(Record excerpts begins)
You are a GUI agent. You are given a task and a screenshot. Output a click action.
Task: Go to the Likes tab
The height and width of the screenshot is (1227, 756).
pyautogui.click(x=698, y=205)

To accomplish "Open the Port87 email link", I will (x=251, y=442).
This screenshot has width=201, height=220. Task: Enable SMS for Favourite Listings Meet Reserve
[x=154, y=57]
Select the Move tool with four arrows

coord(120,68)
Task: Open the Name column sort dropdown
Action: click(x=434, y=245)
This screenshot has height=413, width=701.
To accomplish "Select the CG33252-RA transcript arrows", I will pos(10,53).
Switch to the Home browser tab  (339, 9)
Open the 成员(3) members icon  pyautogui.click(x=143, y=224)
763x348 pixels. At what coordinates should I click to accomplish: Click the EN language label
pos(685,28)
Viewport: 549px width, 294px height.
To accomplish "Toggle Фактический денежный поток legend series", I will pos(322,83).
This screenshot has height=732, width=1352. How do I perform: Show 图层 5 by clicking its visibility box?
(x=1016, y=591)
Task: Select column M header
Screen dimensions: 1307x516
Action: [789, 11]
(Record excerpts ends)
### Problem description
Read through the lines above and collect those that contain the string "will".

### Written solution
To accomplish "Open the Port87 email link", I will (x=251, y=442).
To accomplish "Select the CG33252-RA transcript arrows", I will pos(10,53).
To accomplish "Toggle Фактический денежный поток legend series", I will pos(322,83).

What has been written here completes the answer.